Start Provided data

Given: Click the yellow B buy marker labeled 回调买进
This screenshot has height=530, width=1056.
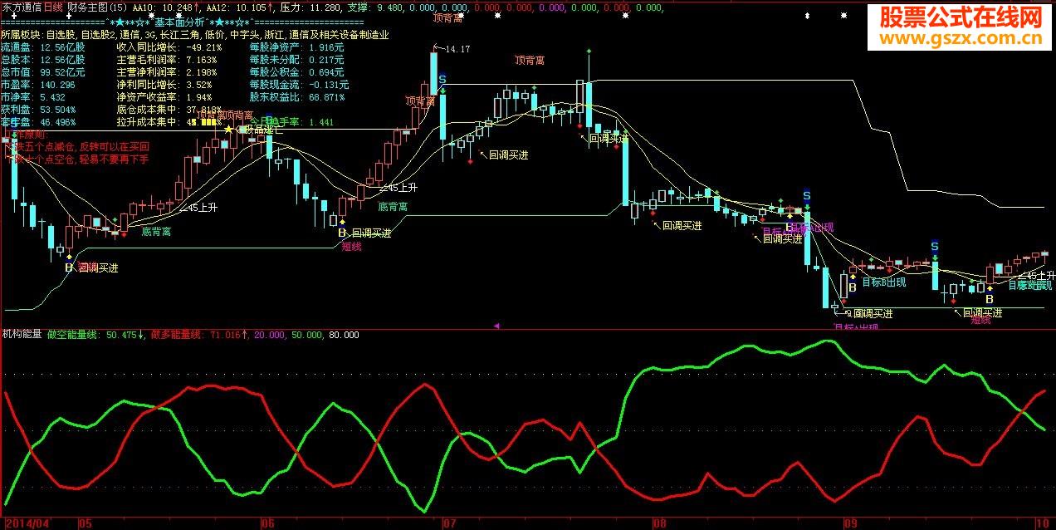Looking at the screenshot, I should 342,233.
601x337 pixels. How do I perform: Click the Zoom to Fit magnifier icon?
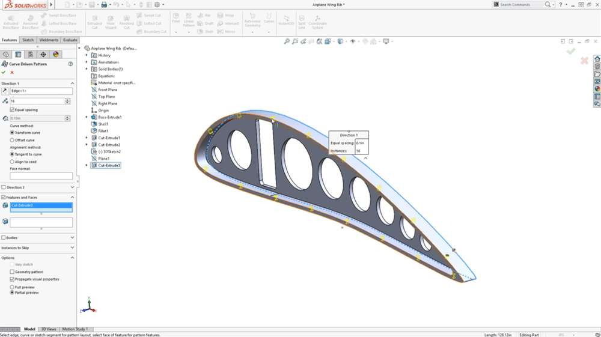click(x=287, y=41)
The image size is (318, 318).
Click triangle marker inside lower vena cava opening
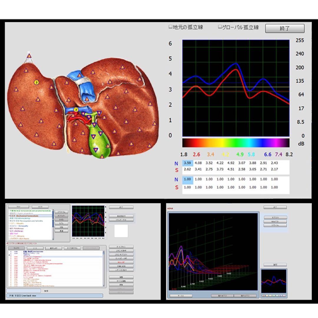(87, 99)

End Provided data

> [What is expected]
Give back every line from the records that contains the word "marker".

> [Correct result]
Given: Click the yellow B buy marker labeled 回调买进
Click triangle marker inside lower vena cava opening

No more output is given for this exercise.